Document segment ▸
Content starts
Durr has several other lawsuits pending, including one in which he argues that he could be violently allergic to the anesthetic Ohio uses to put inmates to death.
Durr was sentenced to die for raping and strangling a 16-year-old Elyria (eh-LEER'-ee-uh) girl in 1988.


One step closer. Somebody shoot his lawyer.
 
http://news.yahoo.com/s/ap/20100416/ap_on_re_us/us_death_penalty_allergy

: No allergy risk proven for Ohio execution

  • By ANDREW WELSH-HUGGINS, Associated Press Writer Andrew Welsh-huggins, Associated Press Writer – 1 min ago
COLUMBUS, Ohio – An inmate scheduled to die next week for raping and strangling a 16-year-old girl has failed to present enough evidence of an allergy to anesthesia that could affect the execution, a federal judge ruled Friday.
Condemned killer Darryl Durr waited too long to raise the issue of an allergy and then relied mainly on speculation to ask for time to investigate, said U.S. District Judge Gregory Frost.
"Durr presents this court with an unproven allergy that might have an unknown effect on his execution and asks for time to fill in details that may or may not rise to the level of demonstrating a likelihood of success," Frost wrote in the afternoon ruling.
"Speculation is not evidence, however," Frost said.
Durr's attorneys immediately appealed the judge's ruling and a second ruling rejecting Durr's request for more DNA testing.
Content ends
Exercise instructions ▸
Can you continue the news report on Darryl Durr's execution appeal from its last sentence?

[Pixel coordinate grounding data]
Content starts
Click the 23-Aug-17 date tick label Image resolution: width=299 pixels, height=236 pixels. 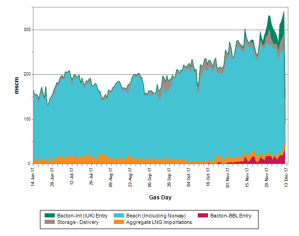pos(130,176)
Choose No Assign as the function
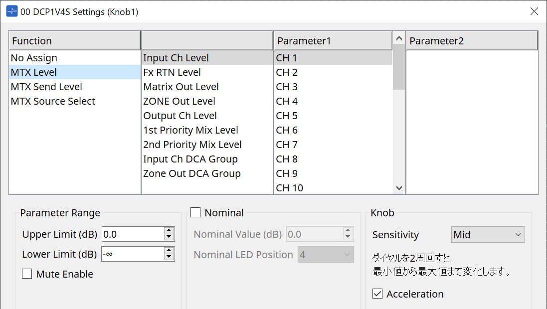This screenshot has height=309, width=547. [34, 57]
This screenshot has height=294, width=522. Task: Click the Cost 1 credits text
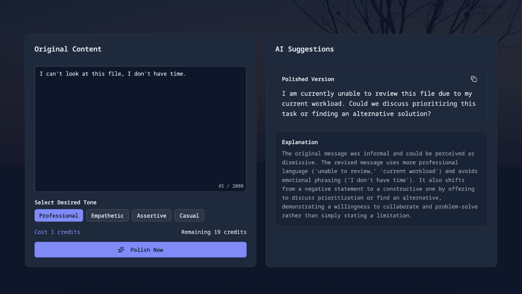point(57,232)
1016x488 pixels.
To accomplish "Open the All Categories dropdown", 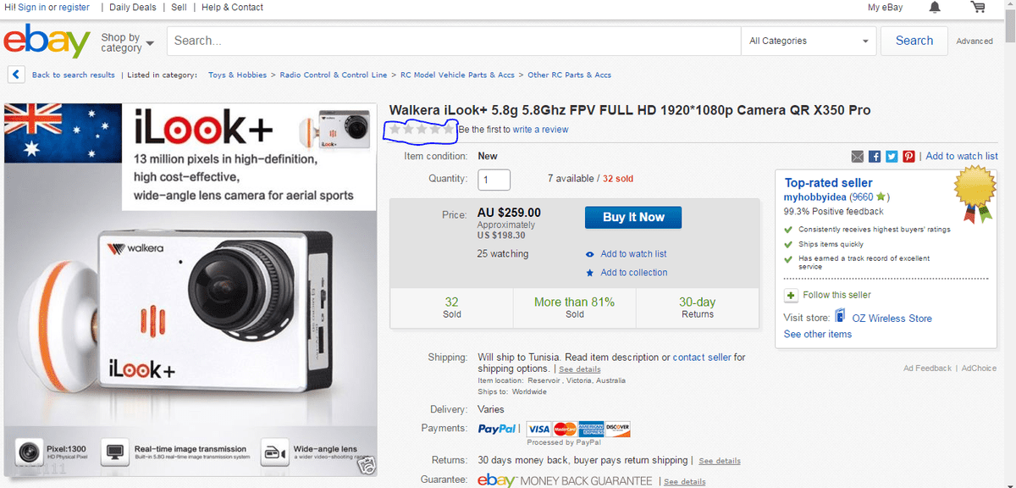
Content ends
Result of this exercise ▸
In an unusual legal maneuver, Durr is arguing that no one knows how his body will react if state officials are allowed next week to inject him with the one lethal drug they now use. But the state, quoting a medical expert, also said there is no proof that an allergic reaction would occur before Durr was already deeply unconscious from the drug.
The worst type of allergic reaction to anesthesia results in death from low blood pressure and impaired breathing, the state added.
"Such effects are irrelevant in the context of an execution because they would occur after the inmate loses consciousness and because the intent is to bring about a rapid death," according to Mark Dershwitz, a University of Massachusetts professor and physician, told the state in an e-mail submitted as part of the state's filing.
Durr had dental surgery in 2004 and a hernia operation in 2007. Durr could have known about the allergy as long ago as 2004 and appeared to know in 2007, Frost said in describing why Durr waited too long to raise the issue.
Durr's lawyers on Friday defended their reliance on information that came mainly from Durr's own recollections of what medical personnel had told him.
"It seems unlikely that a person about to have a surgery would make up information," Durr's attorneys wrote in a court motion Friday.
They argue they need time to collect more information about Durr's medical history.
The state used two separate examinations of Durr's medical records to make its argument opposing the request.
The first was a one-page form referring to an apparent medical procedure in April 2007 that was not part of the records Durr submitted to the court.
That form indicates Durr has no allergies, and that he received hydromorphone, the painkiller prescribed for Ohio's backup execution method.
The state also says medical records submitted by Durr show he received hydromorphone in June 2004 with no problems.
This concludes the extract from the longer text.